Autónomo o sociedad limitada en España: ¿qué me encaja más?
Emprender un negocio en España implica elegir la forma jurídica adecuada. La principal disyuntiva es: autónomo o sociedad limitada. En esta guía, verá cómo varían los impuestos, la responsabilidad, los costes y la administración con cada opción, y cuándo conviene optar por la sociedad limitada. También encontrará ejemplos sencillos y una explicación paso a paso del proceso.
Preguntas y respuestas
¿Qué es un propietario único en España?
Se trata del autónomo. Trabajas como persona física, pagas el IRPF (impuesto sobre la renta de las personas físicas) sobre tus beneficios y eres personalmente responsable de tus deudas.
¿Qué es una S.L.?
Se trata de una Sociedad Limitada. La empresa es una persona jurídica independiente y paga impuestos sobre sociedades. Tu patrimonio personal está protegido. Solo arriesgas el dinero que inviertes en la empresa.
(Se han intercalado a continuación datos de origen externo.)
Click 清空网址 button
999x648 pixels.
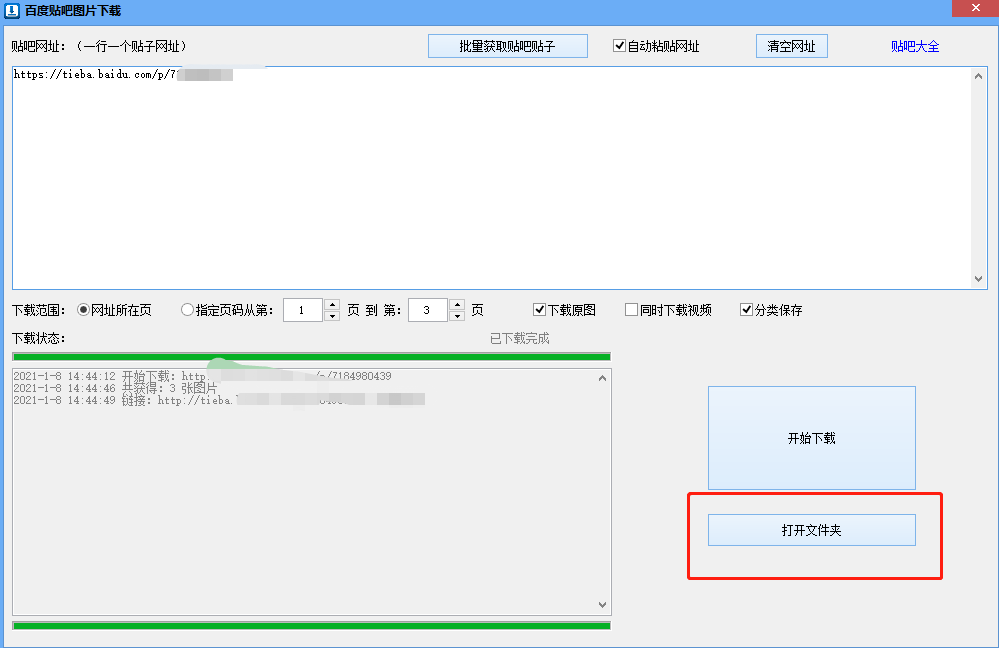[791, 46]
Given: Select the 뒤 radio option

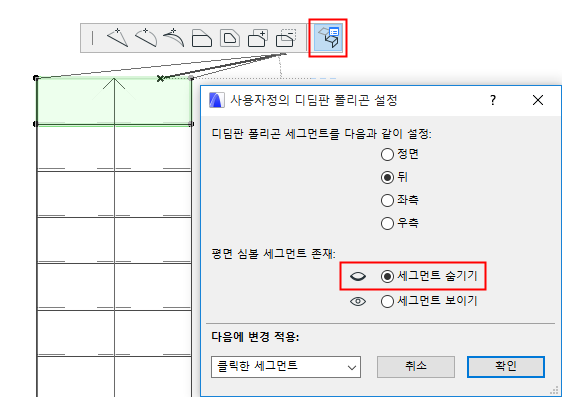Looking at the screenshot, I should tap(387, 177).
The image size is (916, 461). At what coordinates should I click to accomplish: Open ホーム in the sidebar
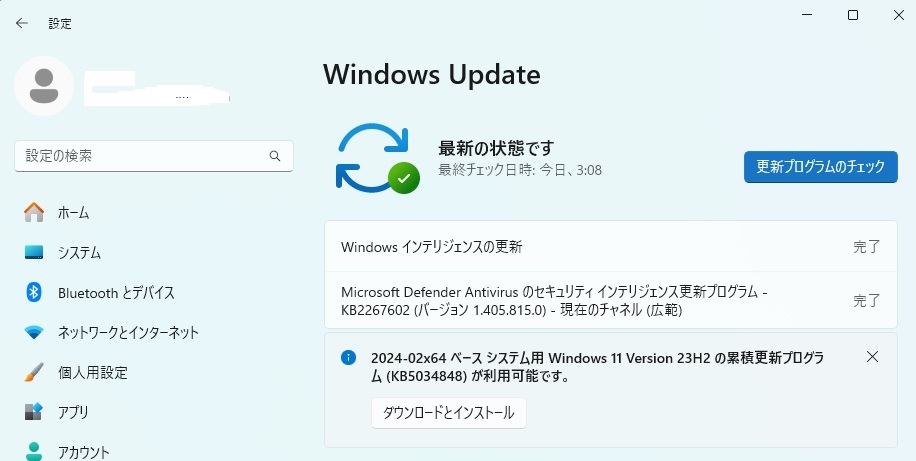tap(73, 212)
¿Cuándo ahorra impuestos una S.L.?
Por lo general, cuando los beneficios anuales superan los 40.000-50.000 euros y no es necesario retirar la totalidad de los beneficios como salario o dividendos.
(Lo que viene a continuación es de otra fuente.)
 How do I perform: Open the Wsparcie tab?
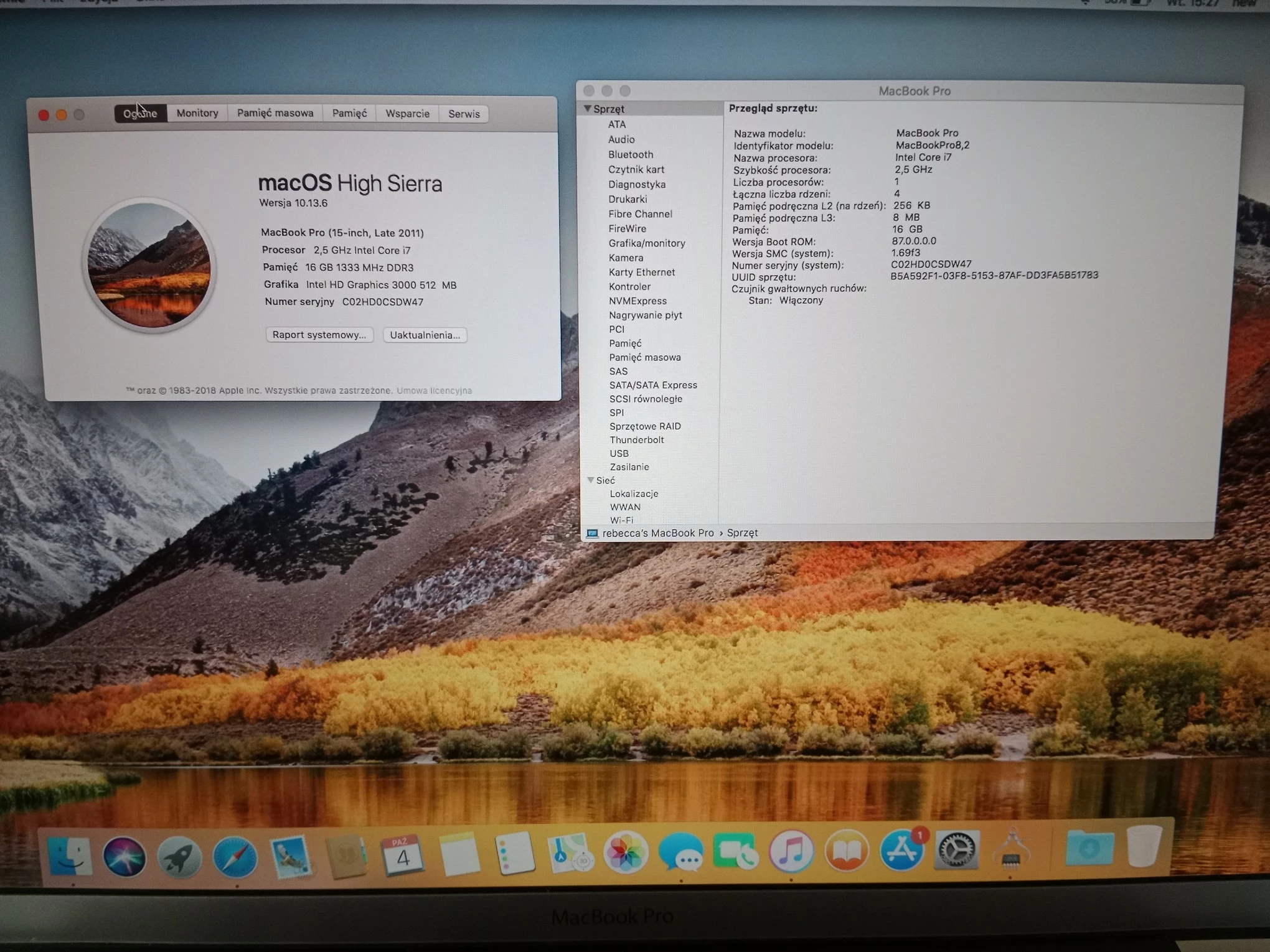[x=407, y=114]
¿Puedo empezar como autónomo y luego convertirme en S.L.?
Sí. Mucha gente lo hace. Puedes cambiar cuando quieras.
¿Cómo funcionan las cotizaciones a la Seguridad Social?
Como autónomo, cotizas una cuota mensual a la RETA (la Seguridad Social para autónomos). Como gestor/a de una S.L., normalmente también cotizas a la RETA como administrador/a de la empresa.
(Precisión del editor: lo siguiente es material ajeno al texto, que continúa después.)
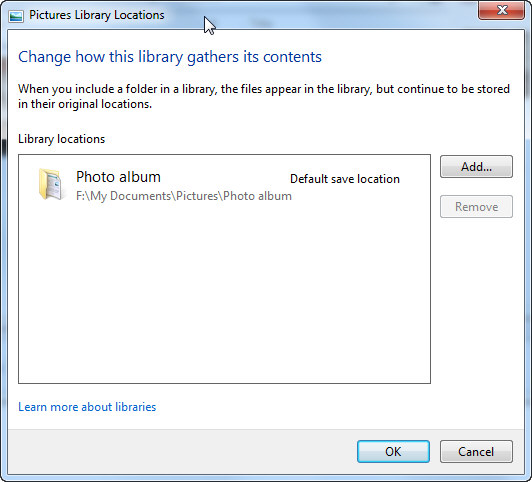Click the text in their original locations
532x482 pixels.
[85, 104]
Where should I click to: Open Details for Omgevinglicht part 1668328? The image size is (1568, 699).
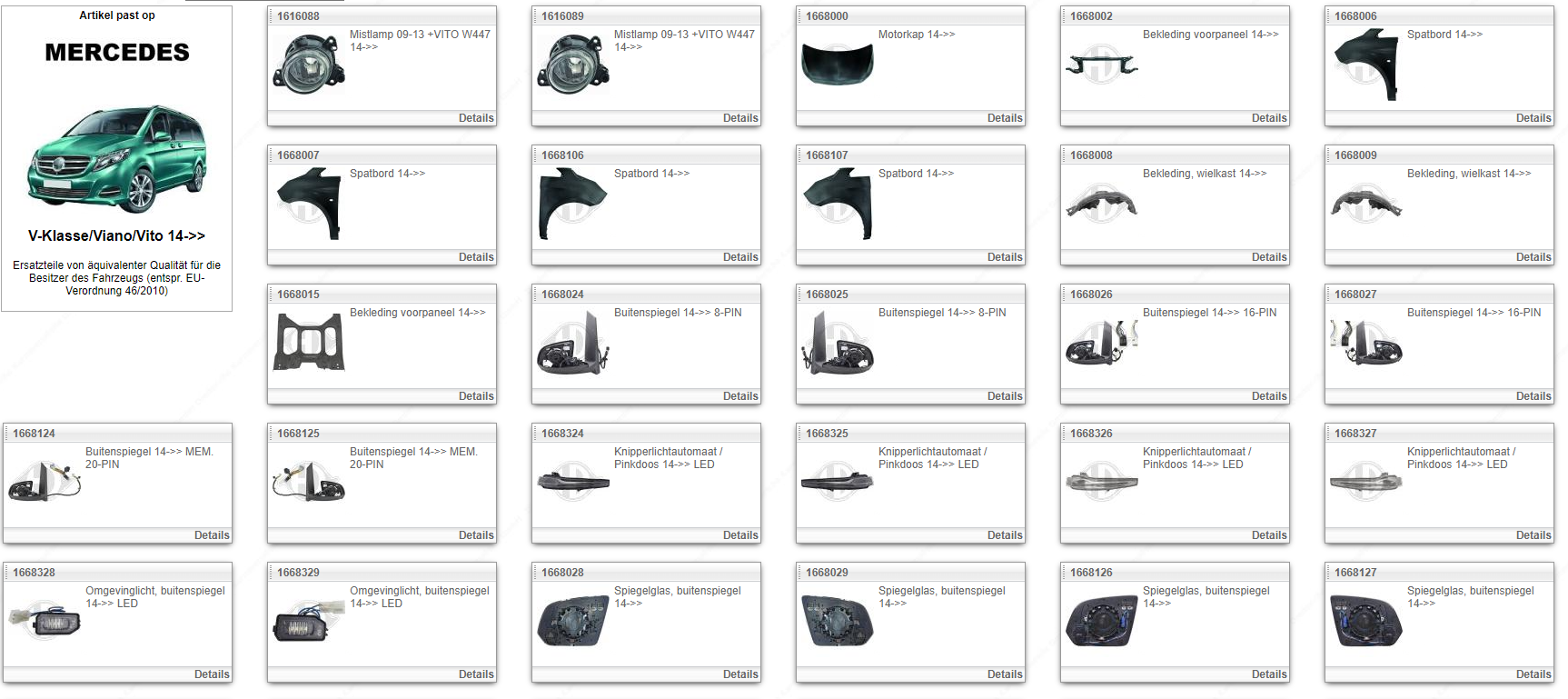click(x=211, y=674)
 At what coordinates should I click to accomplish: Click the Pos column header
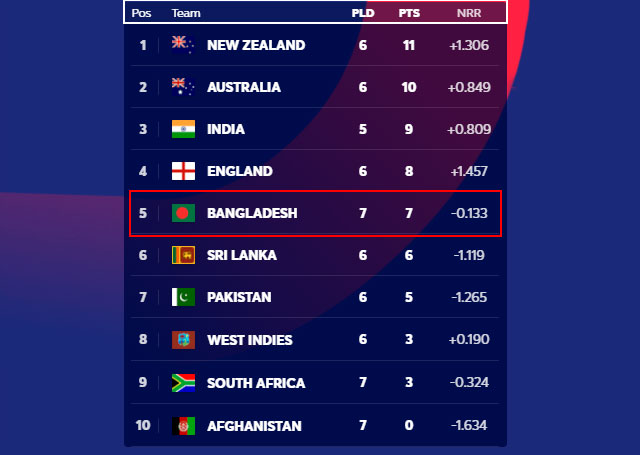tap(141, 13)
Eligiendo la estructura empresarial correcta
La elección está entre simplicidad ahora o protección y crecimiento más tarde.
Como autónomo, constituir una empresa es rápido, económico y sencillo. Sin embargo, la responsabilidad personal es ilimitada. Si la empresa tiene deudas, tu patrimonio personal corre riesgo.
Como sociedad limitada (SL), la responsabilidad de la empresa se limita a su capital. tu patrimonio personal está protegido. Transmite mayor solidez ante clientes y bancos. No obstante, debes llevar una contabilidad completa, presentar las cuentas anuales y gestionar más trámites y costes.
La autonomía es ideal para probar ideas, ofrecer servicios individuales y realizar trabajos de bajo riesgo. Una SL se adapta mejor a la estabilidad y mayores beneficios, la contratación de empleados, un mayor riesgo y la reinversión de beneficios. Esa es la principal diferencia.
Factores que influyen en la elección entre empresa individual y sociedad de responsabilidad limitada.
Existen cinco factores principales que influyen en la decisión: beneficios, retiradas de fondos, riesgo, personas e imagen.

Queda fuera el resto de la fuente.